TUHAN bersabda, “Jadi naiklah ke gunung, bawalah kayu dan bangunlah Rumah itu; maka Aku akan berkenan kepadanya dan akan menyatakan kemuliaan-Ku di situ, firman TUHAN” (Hagai 1:8). Aku ini menyertai kamu (Hagai 1:13). TUHAN mengundang kita datang kepada Dia. TUHAN menjanjikan penyertaan-Nya. Di banding dengan nabi-nabi lain, Hagai termasuk nabi yang sangat berhasil. Misalnya, ketika nabi seperti Yesaya dan Yeremia berkhotbah, umat tidak mau mendengarkan mereka. Namun setelah mendengarkan khotbah Hagai, pada tanggal 21 September 520 SM, pekerjaan pembangunan Rumah TUHAN dilanjutkan. Rumah TUHAN tidak sekadar sebuah “tempat”. Bahkan langit dan bumipun tidak dapat memuat TUHAN (2 Taw. 6:18). Jadi, Rumah TUHAN merupakan sebuah “tempat” di mana kita mencari TUHAN dan mempelajari kebenaran-Nya setiap hari. Nah, dalam hal apa kita berkata, “TUHAN, BELUM WAKTUNYA?” Belum waktunya aku melayanimu, anakku masih kecil. TUHAN belum waktunya aku mencari Engkau setiap hari, masih banyak pekerjaan yang masih berantakan. TUHAN, belum waktunya….” Saudara, bukankah Yesus mengatakan, “Carilah dahulu Kerajaan Allah dan kebenaran-Nya, maka semuanya itu akan DITAMBAHKANNYA kepadamu” (Mat. 6:33). Mengapa kita mengkhawatirkan masa depan kita? Bukankah kita mesti memprioritaskan TUHAN? Bukankah Dia akan memelihara kita? Sebagai contoh, ketika Daud memikirkan TUHAN (1 Taw. 17:1), maka TUHAN memikirkan Daud dan keturunannya (1 Taw. 17:7-14). Menarik, bukan?

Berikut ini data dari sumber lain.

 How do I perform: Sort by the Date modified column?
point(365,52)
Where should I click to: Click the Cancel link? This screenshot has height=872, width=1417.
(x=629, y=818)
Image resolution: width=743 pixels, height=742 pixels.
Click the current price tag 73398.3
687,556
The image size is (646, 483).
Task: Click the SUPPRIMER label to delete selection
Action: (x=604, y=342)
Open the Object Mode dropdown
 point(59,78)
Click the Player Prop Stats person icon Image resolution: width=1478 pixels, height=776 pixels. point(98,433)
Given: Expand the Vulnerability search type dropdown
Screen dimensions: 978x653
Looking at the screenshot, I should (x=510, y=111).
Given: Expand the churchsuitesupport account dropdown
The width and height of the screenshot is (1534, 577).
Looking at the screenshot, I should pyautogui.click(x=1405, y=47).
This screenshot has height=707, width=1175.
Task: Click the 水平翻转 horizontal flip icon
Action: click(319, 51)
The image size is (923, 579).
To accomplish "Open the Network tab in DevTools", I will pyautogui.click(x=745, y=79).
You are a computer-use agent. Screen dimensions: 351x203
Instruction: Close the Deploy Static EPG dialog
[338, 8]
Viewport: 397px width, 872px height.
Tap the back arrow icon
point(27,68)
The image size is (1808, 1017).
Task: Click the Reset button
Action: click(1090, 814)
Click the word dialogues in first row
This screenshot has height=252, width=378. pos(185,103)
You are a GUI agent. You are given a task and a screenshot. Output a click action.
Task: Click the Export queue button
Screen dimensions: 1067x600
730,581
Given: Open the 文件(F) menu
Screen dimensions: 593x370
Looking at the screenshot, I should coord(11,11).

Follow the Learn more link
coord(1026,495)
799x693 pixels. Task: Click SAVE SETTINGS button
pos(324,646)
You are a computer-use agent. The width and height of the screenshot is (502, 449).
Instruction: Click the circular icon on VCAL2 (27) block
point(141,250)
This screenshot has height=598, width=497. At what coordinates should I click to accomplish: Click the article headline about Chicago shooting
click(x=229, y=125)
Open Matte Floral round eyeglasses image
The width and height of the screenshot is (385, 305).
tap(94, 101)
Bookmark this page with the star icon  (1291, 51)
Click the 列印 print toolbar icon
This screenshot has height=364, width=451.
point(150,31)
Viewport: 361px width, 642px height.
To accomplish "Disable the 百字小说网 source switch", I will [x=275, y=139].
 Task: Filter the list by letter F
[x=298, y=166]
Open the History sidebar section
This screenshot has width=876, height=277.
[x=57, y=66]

Jika kita tidak mencari TUHAN dengan bermeditasi dengan firman-Nya siang dan malam, Dia belum menjadi PRIORITAS hidup kita. Sesekali kita mencari TUHAN karena merasa terpaksa. Sesekali kita memikirkan Dia sebab tidak tersedia tempat bagi-Nya di dalam hati kita. TUHAN memanggil kita untuk MENCARI KERAJAAN dan KEBENARANNYA. Kita tidak hanya memperoleh pemeliharaan-Nya, tetapi Dia akan MENAMBAHKANNYA kepada kita. Ketika kita berfokus SITUASI, kita berjuang sendiri, tetapi jika kita memprioritaskan RELASI dengan TUHAN, Dia bertindak bagi kita. When situation depletes us, relationship with God flourishes us.